Results. During puffing and washout phases, ≥ 2.5% racemic nicotine reduced heart rate and increased HRV relative to FA and vehicle controls, indicating parasympathetic dominance. Relative to both controls, 5% nicotine salt elevated heart rate and decreased HRV during washout, suggesting sympathetic dominance, and also increased VPB frequency. Atenolol abolished e-cig-induced elevations in heart rate and declines in HRV during washout, indicating e-cig-evoked sympathetic dominance is mediated by β₁-adrenergic stimulation.

Conclusions. Our findings suggest that inhalation of e-cig aerosols from nicotine salt-containing e-liquids could increase the cardiovascular risks of vaping by inducing sympathetic dominance and cardiac arrhythmias.

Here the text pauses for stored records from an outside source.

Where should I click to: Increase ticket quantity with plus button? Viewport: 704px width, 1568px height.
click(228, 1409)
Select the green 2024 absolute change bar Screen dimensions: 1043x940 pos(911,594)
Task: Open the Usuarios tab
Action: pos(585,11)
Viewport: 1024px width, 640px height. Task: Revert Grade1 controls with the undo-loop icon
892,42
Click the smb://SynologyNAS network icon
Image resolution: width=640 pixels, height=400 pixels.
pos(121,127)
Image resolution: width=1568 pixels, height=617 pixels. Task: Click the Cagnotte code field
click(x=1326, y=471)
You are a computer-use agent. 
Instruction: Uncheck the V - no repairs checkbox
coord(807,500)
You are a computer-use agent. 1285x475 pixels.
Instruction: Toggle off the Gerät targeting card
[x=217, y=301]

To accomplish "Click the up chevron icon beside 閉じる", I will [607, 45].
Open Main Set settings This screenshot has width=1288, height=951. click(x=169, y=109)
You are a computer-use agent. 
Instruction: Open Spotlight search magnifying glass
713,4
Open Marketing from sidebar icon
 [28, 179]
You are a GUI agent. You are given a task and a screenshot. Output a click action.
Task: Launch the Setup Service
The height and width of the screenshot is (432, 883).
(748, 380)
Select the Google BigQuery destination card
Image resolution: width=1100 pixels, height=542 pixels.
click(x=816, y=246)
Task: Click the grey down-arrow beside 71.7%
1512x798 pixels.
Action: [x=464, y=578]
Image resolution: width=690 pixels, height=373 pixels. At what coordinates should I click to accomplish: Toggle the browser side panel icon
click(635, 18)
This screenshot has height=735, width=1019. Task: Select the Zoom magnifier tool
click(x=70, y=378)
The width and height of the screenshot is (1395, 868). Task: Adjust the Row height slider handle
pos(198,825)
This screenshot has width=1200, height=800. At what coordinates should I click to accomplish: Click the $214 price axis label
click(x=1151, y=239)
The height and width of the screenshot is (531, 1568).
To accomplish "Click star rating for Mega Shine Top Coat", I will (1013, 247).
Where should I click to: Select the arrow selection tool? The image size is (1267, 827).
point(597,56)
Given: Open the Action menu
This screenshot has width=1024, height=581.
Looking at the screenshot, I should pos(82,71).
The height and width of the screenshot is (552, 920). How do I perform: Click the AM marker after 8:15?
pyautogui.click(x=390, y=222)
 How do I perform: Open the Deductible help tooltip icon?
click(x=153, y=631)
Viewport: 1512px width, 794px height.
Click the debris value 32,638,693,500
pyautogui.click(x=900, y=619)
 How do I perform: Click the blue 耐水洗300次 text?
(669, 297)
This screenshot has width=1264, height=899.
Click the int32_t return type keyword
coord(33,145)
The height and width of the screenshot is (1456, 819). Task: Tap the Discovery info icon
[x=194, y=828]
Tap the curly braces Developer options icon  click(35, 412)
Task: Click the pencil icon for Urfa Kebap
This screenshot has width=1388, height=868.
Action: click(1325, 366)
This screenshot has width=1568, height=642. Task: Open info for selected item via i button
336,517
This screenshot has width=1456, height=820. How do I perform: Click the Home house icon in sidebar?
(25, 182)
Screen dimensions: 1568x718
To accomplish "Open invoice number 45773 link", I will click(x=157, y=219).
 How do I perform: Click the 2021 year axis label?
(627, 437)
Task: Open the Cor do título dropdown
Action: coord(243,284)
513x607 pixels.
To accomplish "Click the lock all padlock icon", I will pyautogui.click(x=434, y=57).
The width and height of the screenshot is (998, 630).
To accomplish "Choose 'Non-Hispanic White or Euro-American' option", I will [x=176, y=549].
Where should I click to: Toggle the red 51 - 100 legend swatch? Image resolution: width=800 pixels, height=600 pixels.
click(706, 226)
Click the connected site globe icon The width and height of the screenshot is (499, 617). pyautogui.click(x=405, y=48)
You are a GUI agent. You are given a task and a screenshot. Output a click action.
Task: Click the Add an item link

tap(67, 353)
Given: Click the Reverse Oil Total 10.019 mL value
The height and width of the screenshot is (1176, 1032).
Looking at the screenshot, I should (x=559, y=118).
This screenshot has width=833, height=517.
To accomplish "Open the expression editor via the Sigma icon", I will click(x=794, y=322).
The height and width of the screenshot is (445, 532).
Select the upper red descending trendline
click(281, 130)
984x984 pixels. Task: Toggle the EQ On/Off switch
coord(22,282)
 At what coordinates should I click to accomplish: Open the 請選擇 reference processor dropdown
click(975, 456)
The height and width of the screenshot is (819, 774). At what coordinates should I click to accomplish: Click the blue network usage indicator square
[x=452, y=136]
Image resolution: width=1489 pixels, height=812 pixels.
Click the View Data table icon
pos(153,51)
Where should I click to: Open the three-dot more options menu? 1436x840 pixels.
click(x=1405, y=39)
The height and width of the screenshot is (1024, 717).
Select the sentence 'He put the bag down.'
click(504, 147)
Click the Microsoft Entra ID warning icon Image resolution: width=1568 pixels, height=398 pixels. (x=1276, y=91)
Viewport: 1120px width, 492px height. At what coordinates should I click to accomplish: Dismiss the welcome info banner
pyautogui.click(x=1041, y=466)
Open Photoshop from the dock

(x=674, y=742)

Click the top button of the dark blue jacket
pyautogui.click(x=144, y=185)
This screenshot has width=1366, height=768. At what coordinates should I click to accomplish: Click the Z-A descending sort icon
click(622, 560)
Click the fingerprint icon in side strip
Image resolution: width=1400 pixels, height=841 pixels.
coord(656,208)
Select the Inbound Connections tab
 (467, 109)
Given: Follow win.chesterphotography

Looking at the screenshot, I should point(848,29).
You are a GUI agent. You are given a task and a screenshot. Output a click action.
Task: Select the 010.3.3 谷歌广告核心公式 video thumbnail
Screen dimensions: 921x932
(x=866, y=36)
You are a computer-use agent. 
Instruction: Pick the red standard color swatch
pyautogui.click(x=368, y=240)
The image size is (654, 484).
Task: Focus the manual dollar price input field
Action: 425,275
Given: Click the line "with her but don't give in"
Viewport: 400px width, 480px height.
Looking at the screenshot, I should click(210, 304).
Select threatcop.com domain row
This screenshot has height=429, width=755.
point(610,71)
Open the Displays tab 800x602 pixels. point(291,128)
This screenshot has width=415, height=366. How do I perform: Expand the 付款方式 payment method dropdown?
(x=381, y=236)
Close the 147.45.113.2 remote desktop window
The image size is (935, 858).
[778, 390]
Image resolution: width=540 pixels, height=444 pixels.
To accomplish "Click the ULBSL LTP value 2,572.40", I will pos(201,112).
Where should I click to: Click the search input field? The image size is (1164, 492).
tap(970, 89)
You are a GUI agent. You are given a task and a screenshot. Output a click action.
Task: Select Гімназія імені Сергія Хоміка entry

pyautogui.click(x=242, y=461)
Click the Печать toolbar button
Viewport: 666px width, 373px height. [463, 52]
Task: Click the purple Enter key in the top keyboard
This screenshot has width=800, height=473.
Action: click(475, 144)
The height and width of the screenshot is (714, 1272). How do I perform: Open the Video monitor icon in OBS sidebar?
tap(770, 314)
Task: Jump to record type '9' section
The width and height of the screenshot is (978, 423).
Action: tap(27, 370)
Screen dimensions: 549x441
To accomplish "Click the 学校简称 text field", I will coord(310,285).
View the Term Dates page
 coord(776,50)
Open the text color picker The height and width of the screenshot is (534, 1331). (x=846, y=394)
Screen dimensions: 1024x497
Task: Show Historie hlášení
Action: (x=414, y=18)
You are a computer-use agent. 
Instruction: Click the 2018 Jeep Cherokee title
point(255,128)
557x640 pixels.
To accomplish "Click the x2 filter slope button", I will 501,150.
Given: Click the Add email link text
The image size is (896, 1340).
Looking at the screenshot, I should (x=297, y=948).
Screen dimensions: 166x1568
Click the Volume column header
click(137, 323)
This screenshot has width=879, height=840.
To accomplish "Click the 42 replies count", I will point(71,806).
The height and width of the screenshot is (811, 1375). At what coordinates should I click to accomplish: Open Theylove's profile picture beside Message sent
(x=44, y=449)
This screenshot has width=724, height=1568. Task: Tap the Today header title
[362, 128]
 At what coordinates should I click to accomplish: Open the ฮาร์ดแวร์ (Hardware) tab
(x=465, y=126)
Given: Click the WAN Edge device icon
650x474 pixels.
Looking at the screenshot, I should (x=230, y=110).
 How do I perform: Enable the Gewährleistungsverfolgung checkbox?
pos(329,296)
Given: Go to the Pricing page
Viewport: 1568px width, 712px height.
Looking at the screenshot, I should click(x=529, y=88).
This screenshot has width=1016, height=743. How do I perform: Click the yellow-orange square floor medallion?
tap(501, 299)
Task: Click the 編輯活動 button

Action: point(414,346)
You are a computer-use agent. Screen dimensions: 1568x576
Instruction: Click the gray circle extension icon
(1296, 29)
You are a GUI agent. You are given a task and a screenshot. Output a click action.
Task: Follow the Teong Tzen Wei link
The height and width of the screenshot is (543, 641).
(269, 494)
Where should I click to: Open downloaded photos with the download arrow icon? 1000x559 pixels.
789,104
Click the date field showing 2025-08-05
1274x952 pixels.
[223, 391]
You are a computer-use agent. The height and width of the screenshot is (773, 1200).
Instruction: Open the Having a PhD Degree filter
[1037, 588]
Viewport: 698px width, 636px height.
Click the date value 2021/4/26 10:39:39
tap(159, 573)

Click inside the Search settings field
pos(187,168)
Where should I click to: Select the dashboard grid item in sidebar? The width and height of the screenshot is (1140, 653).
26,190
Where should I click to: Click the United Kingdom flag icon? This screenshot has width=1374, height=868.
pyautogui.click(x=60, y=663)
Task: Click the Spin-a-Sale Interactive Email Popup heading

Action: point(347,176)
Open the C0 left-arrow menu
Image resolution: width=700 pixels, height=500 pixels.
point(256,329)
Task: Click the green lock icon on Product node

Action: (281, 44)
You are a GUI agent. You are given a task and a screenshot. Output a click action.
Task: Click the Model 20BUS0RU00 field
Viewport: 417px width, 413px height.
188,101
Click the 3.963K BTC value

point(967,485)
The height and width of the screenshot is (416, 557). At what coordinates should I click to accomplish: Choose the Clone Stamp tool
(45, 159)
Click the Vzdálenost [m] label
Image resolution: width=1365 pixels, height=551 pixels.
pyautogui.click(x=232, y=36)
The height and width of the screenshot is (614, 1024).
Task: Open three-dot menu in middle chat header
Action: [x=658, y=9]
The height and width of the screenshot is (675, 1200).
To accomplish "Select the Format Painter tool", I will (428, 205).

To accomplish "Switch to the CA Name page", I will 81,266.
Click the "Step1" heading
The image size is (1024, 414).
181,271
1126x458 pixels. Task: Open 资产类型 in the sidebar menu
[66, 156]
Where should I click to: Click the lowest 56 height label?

Implications. Exposure to e-cig aerosols containing commercially relevant concentrations of nicotine salts may increase nicotine delivery and impair cardiac function by eliciting β₁-adrenoceptor-mediated sympathoexcitation and provoking ventricular arrhythmias. If confirmed in humans, our work suggests that regulatory targeting of nicotine salts through minimum pH standards or limits on acid additives in e-liquids may mitigate the public health risks of vaping.